Mi chiamo Carolina, sono una ragazza russa. Racconto la mia storia molto simile a quella di tante ragazze straniere che sono state e sono ancora in strada.Ho 22 anni, sono cresciuta assieme ai miei fratelli in orfanotrofio, i miei genitori mi hanno abbandonata quando avevo 2 anni. Sono stata in orfanotrofio fino all'età di 18 anni e a quest'età ho cominciato a cercare un lavoro e una casa per poter vivere, ma senza risultati.

Carolina

Un'amica mi ha ospitato a casa sua per un po' di tempo ma la povertà, in Russia, non permetteva di vivere. In quel periodo un giornale annunciava lavoro per ragazze in Turchia; dopo aver ottenuto il visto sono partita subito. Arrivata ad Istanbul ho capito chi il lavoro era “vendersi”. Dopo otto mesi di sofferenze sono ritornata in Russia, senza un soldo in tasca lì mi aspettavano i miei fratelli con una casa in affitto, ma non c'erano i soldi sufficienti per vivere. Ho conosciuto una ragazza che era già stata in Italia la quale mi propose di andarci per “lavorare”; mi disse che potevo guadagnare più di mille dollari al mese: potevo finalmente mantenere anche la mia famiglia. Sono partita, anche se sapevo che “lavoro” mi aspettava. Dalla Russia sono andata in Ungheria: era tutto organizzato, mi avevano portato in una casa dove c'erano altre ragazze che, come me, aspettavano qualcuno che le portassero in diverse destinazioni: Francia, Spagna, Belgio o Italia. Assieme ad altre ragazze sono arrivata in Italia passando per l'Austria, attraversando il confine a piedi per paura della Polizia; qui mi aspettava un altro ragazzo che mi portò a casa sua.
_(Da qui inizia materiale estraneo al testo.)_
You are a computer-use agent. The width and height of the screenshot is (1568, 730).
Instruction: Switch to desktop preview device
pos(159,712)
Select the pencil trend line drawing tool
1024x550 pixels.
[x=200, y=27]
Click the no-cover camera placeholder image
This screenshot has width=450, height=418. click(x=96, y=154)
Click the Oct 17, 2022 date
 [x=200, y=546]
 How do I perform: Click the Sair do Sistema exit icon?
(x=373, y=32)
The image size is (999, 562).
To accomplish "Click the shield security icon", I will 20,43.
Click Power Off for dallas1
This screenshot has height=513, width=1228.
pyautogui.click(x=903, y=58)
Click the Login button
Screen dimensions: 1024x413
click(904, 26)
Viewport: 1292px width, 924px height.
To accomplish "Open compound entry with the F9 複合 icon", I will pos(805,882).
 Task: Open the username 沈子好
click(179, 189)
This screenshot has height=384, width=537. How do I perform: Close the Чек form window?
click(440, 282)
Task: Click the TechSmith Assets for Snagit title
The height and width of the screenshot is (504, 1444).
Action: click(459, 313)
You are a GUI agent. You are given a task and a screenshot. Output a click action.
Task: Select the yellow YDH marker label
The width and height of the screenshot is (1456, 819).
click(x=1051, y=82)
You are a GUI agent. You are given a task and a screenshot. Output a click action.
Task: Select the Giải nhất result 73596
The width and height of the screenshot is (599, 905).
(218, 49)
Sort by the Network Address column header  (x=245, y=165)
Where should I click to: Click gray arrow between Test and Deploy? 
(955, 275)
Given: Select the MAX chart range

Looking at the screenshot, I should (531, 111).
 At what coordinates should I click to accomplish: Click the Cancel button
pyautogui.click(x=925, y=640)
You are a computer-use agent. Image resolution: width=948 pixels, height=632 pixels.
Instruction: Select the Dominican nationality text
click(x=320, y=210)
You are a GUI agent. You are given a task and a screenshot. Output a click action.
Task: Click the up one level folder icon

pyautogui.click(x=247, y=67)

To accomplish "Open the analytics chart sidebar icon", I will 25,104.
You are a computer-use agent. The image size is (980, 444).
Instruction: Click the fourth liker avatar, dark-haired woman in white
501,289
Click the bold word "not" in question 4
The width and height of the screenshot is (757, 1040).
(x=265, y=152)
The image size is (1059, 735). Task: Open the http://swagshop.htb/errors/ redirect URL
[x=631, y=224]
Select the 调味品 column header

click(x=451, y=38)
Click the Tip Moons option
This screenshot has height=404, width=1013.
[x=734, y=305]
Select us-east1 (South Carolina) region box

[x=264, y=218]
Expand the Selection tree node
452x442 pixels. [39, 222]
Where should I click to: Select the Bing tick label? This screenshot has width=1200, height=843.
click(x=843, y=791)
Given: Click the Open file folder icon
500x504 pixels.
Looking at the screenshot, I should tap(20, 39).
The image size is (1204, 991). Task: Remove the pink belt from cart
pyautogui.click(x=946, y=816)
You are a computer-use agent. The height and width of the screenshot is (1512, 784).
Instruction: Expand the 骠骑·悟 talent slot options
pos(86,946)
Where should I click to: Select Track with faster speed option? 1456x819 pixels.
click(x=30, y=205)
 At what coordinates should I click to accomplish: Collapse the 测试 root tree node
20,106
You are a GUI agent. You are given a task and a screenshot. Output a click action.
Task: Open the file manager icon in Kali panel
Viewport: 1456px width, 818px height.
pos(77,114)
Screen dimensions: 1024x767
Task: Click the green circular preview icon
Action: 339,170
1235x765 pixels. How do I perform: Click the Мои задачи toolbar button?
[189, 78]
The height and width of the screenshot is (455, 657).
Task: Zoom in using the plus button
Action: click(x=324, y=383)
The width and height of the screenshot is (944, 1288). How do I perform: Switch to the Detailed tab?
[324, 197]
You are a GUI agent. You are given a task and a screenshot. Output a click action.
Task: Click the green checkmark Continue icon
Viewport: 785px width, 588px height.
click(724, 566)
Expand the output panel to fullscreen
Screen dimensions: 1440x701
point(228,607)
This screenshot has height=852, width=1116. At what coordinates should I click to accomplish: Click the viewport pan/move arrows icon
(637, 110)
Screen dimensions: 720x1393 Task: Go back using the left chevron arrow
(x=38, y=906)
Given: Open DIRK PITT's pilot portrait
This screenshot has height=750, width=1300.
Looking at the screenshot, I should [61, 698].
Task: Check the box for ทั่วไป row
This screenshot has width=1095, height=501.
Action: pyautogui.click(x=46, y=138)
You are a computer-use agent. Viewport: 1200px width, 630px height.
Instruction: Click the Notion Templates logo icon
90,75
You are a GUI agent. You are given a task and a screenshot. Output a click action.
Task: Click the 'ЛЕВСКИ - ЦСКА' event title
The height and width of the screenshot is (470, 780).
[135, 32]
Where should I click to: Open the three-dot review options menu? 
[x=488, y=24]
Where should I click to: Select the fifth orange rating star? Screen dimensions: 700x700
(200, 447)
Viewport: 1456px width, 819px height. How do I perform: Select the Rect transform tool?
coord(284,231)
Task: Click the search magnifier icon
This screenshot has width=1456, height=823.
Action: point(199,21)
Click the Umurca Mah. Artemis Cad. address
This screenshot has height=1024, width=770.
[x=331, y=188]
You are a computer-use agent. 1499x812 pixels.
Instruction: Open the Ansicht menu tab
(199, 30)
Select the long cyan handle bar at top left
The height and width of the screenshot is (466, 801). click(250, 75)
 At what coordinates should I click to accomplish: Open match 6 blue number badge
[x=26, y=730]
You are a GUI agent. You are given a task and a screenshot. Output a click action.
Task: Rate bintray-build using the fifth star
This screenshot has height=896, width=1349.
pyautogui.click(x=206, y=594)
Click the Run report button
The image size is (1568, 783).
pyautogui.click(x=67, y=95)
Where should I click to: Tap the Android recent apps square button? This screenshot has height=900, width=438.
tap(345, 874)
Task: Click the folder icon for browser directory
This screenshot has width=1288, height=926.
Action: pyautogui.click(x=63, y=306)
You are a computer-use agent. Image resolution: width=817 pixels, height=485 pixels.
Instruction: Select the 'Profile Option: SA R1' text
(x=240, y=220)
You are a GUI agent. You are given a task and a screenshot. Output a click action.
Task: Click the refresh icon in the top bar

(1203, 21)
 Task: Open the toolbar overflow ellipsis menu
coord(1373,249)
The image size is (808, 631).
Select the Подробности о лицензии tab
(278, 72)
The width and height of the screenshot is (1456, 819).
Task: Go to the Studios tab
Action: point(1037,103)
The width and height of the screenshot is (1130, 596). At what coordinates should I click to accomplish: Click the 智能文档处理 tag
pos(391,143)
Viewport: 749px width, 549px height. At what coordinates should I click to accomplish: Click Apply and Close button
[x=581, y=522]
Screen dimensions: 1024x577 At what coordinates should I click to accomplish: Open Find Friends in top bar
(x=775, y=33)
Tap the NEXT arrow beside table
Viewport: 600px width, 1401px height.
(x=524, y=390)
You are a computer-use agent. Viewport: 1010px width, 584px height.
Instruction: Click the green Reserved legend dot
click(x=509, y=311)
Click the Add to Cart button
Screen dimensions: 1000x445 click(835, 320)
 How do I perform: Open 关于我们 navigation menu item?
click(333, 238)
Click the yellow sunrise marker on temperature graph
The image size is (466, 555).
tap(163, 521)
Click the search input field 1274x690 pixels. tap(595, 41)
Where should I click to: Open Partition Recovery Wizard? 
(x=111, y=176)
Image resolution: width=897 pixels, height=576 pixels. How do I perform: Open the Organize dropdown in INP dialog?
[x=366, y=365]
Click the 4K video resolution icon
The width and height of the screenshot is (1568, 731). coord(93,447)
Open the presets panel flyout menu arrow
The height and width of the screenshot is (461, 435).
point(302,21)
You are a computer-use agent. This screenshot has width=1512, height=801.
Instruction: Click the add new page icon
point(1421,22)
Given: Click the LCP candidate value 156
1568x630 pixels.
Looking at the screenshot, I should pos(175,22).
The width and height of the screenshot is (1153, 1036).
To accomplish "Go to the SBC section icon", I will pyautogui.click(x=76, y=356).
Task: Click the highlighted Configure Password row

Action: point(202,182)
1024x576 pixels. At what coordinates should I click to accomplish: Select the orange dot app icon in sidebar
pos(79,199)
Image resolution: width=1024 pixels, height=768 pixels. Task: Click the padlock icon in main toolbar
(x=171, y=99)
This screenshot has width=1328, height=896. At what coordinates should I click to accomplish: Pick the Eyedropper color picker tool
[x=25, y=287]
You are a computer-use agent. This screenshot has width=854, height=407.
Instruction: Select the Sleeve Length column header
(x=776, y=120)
Cominciai subito a “lavorare”. Ogni volta che vedevo le macchine fermarsi da me avevo molta paura; spesso dicevo di no e di conseguenza portavo a lui pochi soldi, cosi' dovevo subire ogni volta la sua rabbia. Non ne potevo più, volevo scappare ma non sapevo come: ero in Italia da poco più di un mese e non conoscevo niente e nessuno. Con me lavorava e viveva un'altra ragazza la quale, dopo essere scappata, ha denunciato il suo protettore, che era anche il mio. Dopo una settimana arrivò a casa la Polizia; ero contenta di andare via con loro, ho chiesto subito cosa avrei potuto fare, così ho denunciato il mio protettore. Attualmente vivo in una casa famiglia dell'Associazione Welcome in attesa di essere regolarizzata; ho trovato lavoro e fra non molto avrò il permesso di soggiorno. Ora sono felice, la mia vita è totalmente cambiata e spero migliori sempre più.Una cosa voglio dire a tutte le ragazze sfortunate come me: “cercate di avere fiducia nella Polizia, non abbiate paura: esiste veramente chi vi vuole bene, chi vi aiuta ad avere una vita tranquilla, con un lavoro onesto anche se con poco guadagno, ma con soldi vostri. Vi voglio bene e spero che chi leggerà la mia storia capisca.Grazie di cuore a tutti coloro che mi hanno aiutato e che continueranno ad aiutarmi.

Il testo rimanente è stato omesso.